Target pointing data:
__________________________________________________

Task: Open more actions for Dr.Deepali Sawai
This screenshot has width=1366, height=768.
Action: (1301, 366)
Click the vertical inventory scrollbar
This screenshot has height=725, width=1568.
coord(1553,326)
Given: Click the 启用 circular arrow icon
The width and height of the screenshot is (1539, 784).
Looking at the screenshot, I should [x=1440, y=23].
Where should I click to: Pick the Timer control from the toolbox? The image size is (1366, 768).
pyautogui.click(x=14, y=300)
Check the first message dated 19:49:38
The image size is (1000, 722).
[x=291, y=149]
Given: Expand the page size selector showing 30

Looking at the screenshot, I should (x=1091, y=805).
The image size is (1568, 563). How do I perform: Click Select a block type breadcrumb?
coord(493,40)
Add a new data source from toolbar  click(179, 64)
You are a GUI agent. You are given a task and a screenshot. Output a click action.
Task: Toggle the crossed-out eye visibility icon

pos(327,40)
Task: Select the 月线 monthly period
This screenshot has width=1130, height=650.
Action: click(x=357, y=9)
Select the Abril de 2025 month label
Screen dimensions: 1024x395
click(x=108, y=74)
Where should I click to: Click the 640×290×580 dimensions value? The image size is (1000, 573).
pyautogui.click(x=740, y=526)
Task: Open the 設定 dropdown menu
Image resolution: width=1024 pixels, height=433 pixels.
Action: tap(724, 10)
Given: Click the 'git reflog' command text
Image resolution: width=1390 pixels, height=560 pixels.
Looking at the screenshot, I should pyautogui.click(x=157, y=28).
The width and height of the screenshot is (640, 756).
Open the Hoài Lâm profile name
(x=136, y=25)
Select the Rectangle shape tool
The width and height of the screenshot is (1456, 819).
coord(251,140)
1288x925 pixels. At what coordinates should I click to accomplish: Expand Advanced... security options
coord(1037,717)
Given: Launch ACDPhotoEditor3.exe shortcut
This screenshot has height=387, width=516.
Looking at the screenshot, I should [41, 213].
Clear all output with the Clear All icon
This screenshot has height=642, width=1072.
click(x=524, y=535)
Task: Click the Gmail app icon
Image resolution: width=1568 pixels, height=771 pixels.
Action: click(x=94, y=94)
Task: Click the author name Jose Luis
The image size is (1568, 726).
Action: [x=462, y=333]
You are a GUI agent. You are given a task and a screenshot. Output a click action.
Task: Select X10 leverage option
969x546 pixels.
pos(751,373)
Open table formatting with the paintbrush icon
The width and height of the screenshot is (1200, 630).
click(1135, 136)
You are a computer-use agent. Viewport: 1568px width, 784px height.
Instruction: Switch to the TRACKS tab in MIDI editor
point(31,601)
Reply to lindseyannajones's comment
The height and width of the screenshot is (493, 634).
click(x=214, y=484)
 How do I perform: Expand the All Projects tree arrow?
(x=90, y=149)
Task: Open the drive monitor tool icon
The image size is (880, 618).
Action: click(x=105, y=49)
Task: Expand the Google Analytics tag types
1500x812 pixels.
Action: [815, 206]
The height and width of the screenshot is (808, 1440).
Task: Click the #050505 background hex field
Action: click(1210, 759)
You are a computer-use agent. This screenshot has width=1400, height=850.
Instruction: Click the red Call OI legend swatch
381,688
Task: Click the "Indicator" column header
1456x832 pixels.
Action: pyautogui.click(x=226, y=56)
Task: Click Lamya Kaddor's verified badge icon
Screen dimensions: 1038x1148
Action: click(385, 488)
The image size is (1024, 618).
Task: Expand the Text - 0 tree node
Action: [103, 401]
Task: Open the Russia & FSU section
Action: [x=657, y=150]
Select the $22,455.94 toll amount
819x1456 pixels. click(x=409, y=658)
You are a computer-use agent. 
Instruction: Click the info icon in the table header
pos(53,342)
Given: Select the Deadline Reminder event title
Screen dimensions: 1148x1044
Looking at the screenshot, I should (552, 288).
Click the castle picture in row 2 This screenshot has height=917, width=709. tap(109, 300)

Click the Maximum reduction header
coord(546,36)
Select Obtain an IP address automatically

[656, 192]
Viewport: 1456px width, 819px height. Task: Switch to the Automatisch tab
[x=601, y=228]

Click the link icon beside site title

__________________________________________________

Challenge: Reproduce every line of the material above word for word, without changing anything.

Answer to this task:
Task: Open more actions for Dr.Deepali Sawai
This screenshot has width=1366, height=768.
Action: (1301, 366)
Click the vertical inventory scrollbar
This screenshot has height=725, width=1568.
coord(1553,326)
Given: Click the 启用 circular arrow icon
The width and height of the screenshot is (1539, 784).
Looking at the screenshot, I should [x=1440, y=23].
Where should I click to: Pick the Timer control from the toolbox? The image size is (1366, 768).
pyautogui.click(x=14, y=300)
Check the first message dated 19:49:38
The image size is (1000, 722).
[x=291, y=149]
Given: Expand the page size selector showing 30

Looking at the screenshot, I should (x=1091, y=805).
The image size is (1568, 563). How do I perform: Click Select a block type breadcrumb?
coord(493,40)
Add a new data source from toolbar  click(179, 64)
You are a GUI agent. You are given a task and a screenshot. Output a click action.
Task: Toggle the crossed-out eye visibility icon

pos(327,40)
Task: Select the 月线 monthly period
This screenshot has width=1130, height=650.
Action: click(x=357, y=9)
Select the Abril de 2025 month label
Screen dimensions: 1024x395
click(x=108, y=74)
Where should I click to: Click the 640×290×580 dimensions value? The image size is (1000, 573).
pyautogui.click(x=740, y=526)
Task: Open the 設定 dropdown menu
Image resolution: width=1024 pixels, height=433 pixels.
Action: tap(724, 10)
Given: Click the 'git reflog' command text
Image resolution: width=1390 pixels, height=560 pixels.
Looking at the screenshot, I should pyautogui.click(x=157, y=28).
The width and height of the screenshot is (640, 756).
Open the Hoài Lâm profile name
(x=136, y=25)
Select the Rectangle shape tool
The width and height of the screenshot is (1456, 819).
coord(251,140)
1288x925 pixels. At what coordinates should I click to accomplish: Expand Advanced... security options
coord(1037,717)
Given: Launch ACDPhotoEditor3.exe shortcut
This screenshot has height=387, width=516.
Looking at the screenshot, I should [41, 213].
Clear all output with the Clear All icon
This screenshot has height=642, width=1072.
click(x=524, y=535)
Task: Click the Gmail app icon
Image resolution: width=1568 pixels, height=771 pixels.
Action: click(x=94, y=94)
Task: Click the author name Jose Luis
The image size is (1568, 726).
Action: [x=462, y=333]
You are a GUI agent. You are given a task and a screenshot. Output a click action.
Task: Select X10 leverage option
969x546 pixels.
pos(751,373)
Open table formatting with the paintbrush icon
The width and height of the screenshot is (1200, 630).
click(1135, 136)
You are a computer-use agent. Viewport: 1568px width, 784px height.
Instruction: Switch to the TRACKS tab in MIDI editor
point(31,601)
Reply to lindseyannajones's comment
The height and width of the screenshot is (493, 634).
click(x=214, y=484)
 How do I perform: Expand the All Projects tree arrow?
(x=90, y=149)
Task: Open the drive monitor tool icon
The image size is (880, 618).
Action: click(x=105, y=49)
Task: Expand the Google Analytics tag types
1500x812 pixels.
Action: [815, 206]
The height and width of the screenshot is (808, 1440).
Task: Click the #050505 background hex field
Action: click(1210, 759)
You are a computer-use agent. This screenshot has width=1400, height=850.
Instruction: Click the red Call OI legend swatch
381,688
Task: Click the "Indicator" column header
1456x832 pixels.
Action: pyautogui.click(x=226, y=56)
Task: Click Lamya Kaddor's verified badge icon
Screen dimensions: 1038x1148
Action: click(385, 488)
The image size is (1024, 618).
Task: Expand the Text - 0 tree node
Action: [103, 401]
Task: Open the Russia & FSU section
Action: [x=657, y=150]
Select the $22,455.94 toll amount
819x1456 pixels. click(x=409, y=658)
You are a computer-use agent. 
Instruction: Click the info icon in the table header
pos(53,342)
Given: Select the Deadline Reminder event title
Screen dimensions: 1148x1044
Looking at the screenshot, I should (552, 288).
Click the castle picture in row 2 This screenshot has height=917, width=709. tap(109, 300)

Click the Maximum reduction header
coord(546,36)
Select Obtain an IP address automatically

[656, 192]
Viewport: 1456px width, 819px height. Task: Switch to the Automatisch tab
[x=601, y=228]

Click the link icon beside site title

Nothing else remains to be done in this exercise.